Unemployment and underemployment is anything but “moderate,” officially standing at about 14 percent as of last month. But here’s the real killer, as Mike Shedlock has observed: In the last year, those "not" in the labor force rose by 1,604,000, and over the course of the last year, the number of people employed rose by 1,645,000.
Ouch. People are dropping out of the labor force at about the same rate that jobs are being created, yet unemployment has plunged? With numbers like these, one can easily make the case that unemployment is getting worse, not better, even though official statistics say the opposite is true.

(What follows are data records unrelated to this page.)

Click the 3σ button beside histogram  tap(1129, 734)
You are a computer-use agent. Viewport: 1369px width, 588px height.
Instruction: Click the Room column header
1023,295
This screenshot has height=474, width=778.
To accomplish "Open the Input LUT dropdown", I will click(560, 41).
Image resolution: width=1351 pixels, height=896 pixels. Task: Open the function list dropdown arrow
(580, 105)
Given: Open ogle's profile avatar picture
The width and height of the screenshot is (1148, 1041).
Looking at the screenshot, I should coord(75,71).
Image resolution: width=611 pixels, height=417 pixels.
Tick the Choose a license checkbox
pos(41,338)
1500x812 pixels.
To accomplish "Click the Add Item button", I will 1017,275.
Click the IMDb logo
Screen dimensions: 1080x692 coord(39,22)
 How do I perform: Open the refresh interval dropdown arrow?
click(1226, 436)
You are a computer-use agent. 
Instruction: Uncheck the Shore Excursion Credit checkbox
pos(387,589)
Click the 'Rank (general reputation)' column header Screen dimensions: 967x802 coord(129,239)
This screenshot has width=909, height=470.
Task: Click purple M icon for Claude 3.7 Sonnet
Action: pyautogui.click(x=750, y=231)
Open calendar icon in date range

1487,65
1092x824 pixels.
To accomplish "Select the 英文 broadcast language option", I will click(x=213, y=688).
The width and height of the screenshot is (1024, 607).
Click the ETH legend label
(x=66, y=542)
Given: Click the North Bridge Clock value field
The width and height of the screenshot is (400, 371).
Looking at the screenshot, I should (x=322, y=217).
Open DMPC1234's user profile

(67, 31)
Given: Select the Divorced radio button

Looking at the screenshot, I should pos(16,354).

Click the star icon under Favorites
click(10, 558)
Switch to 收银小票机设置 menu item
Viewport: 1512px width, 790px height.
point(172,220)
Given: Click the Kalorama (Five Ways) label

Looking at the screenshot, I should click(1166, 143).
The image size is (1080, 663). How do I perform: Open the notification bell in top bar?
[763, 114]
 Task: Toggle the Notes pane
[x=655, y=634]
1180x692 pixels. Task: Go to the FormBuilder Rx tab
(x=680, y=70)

Reuters, having it both ways, explains that “deep government spending cuts” are responsible for “the moderate pace of job gains.” Ha! That’s probably a line they got from the White House press séance held at the beginning of May when the administration started to unravel.
The White House held one of the first-ever off-the-record discussions with the press that we know about to discuss -- well, we don’t know, do we, what they discussed, really? And who can blame the White House for summoning the media mediums?
The media has been dead from the neck up for the last six years, and a séance is probably the best way to communicate with them. But every June, it seems, we run into that unexplained “soft patch” the media is again talking about. And we don’t recover until the first week in January.
In the meantime, we’ll be told all is well, except we just don’t spend enough money.
It’s almost as if the paid talking heads, in addition to getting the "Night of the Living Dead" briefings directly from the White House, also run some sort of a secret, online clearinghouse to come up with cover stories for Obama.
In the good-news-is-bad-news ménage a trois between the stock market, the Federal Reserve and Obama, we’re just supposed to be grateful that we still have jobs. Because things are getting better and the stock market is way up this year.
And expect that to continue as the economy get softer and patchier.